Tout en accueillant la création d’une commission, dirigée par le président de la Commission nationale des droits de l’homme, chargée de formuler des recommandations concernant l’article 24, les experts, parmi lesquels figure la rapporteure spéciale sur le droit à la liberté d’opinion et d’expression Irene Khan, ont exhorté la France à entreprendre une évaluation complète de la compatibilité de l’ensemble de la proposition de loi avec le droit international.

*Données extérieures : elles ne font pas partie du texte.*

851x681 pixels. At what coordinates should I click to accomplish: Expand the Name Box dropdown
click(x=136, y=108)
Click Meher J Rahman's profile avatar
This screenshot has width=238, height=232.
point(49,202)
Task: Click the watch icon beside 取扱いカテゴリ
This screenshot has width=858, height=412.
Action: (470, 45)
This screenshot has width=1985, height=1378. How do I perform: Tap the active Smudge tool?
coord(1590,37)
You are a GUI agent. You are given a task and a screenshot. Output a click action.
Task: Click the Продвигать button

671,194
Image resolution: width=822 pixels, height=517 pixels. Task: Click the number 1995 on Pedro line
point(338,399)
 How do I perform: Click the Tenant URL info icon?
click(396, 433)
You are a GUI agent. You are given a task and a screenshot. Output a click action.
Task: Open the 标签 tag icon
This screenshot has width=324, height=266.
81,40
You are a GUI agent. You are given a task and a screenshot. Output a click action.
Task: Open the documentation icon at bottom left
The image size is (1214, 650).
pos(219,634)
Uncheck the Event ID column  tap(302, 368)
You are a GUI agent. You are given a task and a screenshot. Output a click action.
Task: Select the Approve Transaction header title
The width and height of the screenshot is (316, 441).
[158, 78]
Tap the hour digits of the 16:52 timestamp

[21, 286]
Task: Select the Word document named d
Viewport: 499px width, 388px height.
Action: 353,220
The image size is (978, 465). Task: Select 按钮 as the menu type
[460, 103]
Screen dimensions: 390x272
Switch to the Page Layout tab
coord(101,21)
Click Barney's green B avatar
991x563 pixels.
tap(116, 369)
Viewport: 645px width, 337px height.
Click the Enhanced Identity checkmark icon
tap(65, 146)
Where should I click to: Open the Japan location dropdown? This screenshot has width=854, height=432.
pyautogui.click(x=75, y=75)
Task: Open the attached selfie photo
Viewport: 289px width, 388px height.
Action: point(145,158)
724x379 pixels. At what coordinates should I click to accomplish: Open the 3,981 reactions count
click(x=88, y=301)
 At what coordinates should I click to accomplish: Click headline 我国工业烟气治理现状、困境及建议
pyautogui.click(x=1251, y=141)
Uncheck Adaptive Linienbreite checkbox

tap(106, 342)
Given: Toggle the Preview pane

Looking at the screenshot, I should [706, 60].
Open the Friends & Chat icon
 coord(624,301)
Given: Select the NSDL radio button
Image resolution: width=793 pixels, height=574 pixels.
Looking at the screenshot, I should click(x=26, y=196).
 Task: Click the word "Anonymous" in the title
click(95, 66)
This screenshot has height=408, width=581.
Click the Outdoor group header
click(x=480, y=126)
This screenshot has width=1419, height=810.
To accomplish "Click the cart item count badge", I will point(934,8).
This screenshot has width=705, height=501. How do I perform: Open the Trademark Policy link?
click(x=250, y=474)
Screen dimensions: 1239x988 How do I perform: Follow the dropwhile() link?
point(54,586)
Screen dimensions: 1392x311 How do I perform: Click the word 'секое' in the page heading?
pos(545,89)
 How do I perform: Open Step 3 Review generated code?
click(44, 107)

L’article 24, le plus controversé, « prohibe l’usage malveillant » de l’image « ou tout autre élément d’identification » des policiers et gendarmes en intervention. Pour les rapporteurs, qui sont mandatés par le Conseil des droits de l’homme mais ne s’expriment pas au nom de l’ONU, « les images vidéo des abus policiers captées par le public jouent un rôle essentiel dans la surveillance des institutions publiques, ce qui est fondamental pour l’Etat de droit ».
« C’est un bon signe que les membres du Parlement aient déclaré qu’ils réécriraient l’article 24 visant à limiter la publication d’images de policiers, mais il faut aller plus loin et repenser l’objectif de la proposition de loi dans son ensemble », ont-ils jugé. Mais « la simple réécriture de l’article 24 ne résoudra pas ses défauts et cette disposition n’est certainement pas la seule dans la proposition de loi qui porte atteinte aux droits de l’homme », ont-ils insisté, en réclamant une révision « en profondeur ».
Déjà le 12 novembre, un trio d’experts avait jugé, dans un rapport commandé par le conseil des droits de l’Homme de l’ONU – après avoir été saisi par la Ligue des droits de l’Homme française -, que la proposition de loi portait « des atteintes importantes aux droits de l’homme et aux libertés fondamentales, notamment le droit à la vie privée, le droit à la liberté d’expression et d’opinion, et le droit à la liberté d’association et de réunion pacifique », en contradiction avec la Déclaration universelle des droits de l’homme, le Pacte international relatif aux droits civils et politiques et la Convention européenne des droits de l’homme.